__MATERIAL FOR THIS TASK__.
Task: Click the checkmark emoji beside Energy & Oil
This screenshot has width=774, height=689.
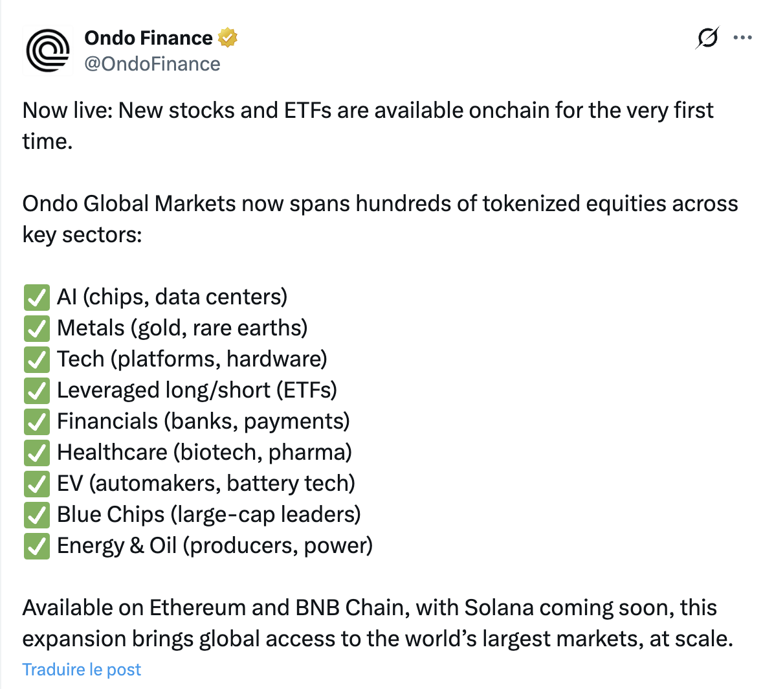Action: click(37, 546)
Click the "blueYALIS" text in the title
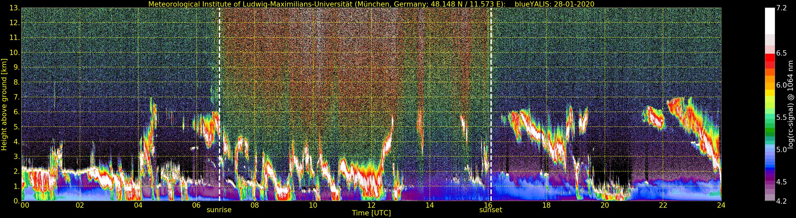 tap(530, 4)
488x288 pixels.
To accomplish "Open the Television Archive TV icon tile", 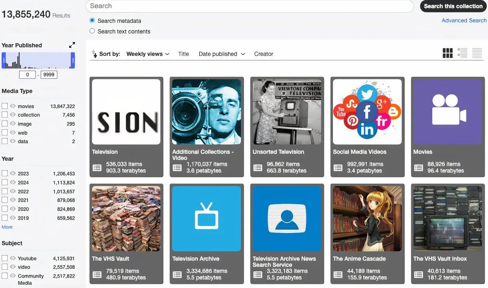I will tap(206, 218).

__WORK ORDER__. Make an exact copy of the records from their first line through the line containing "488x288 pixels.", both ends included, with the pictures omitted.

__RESPONSE TO THIS EXERCISE__.
Task: Click the checkmark emoji beside Energy & Oil
This screenshot has width=774, height=689.
Action: click(37, 546)
Click the "blueYALIS" text in the title
 tap(530, 4)
488x288 pixels.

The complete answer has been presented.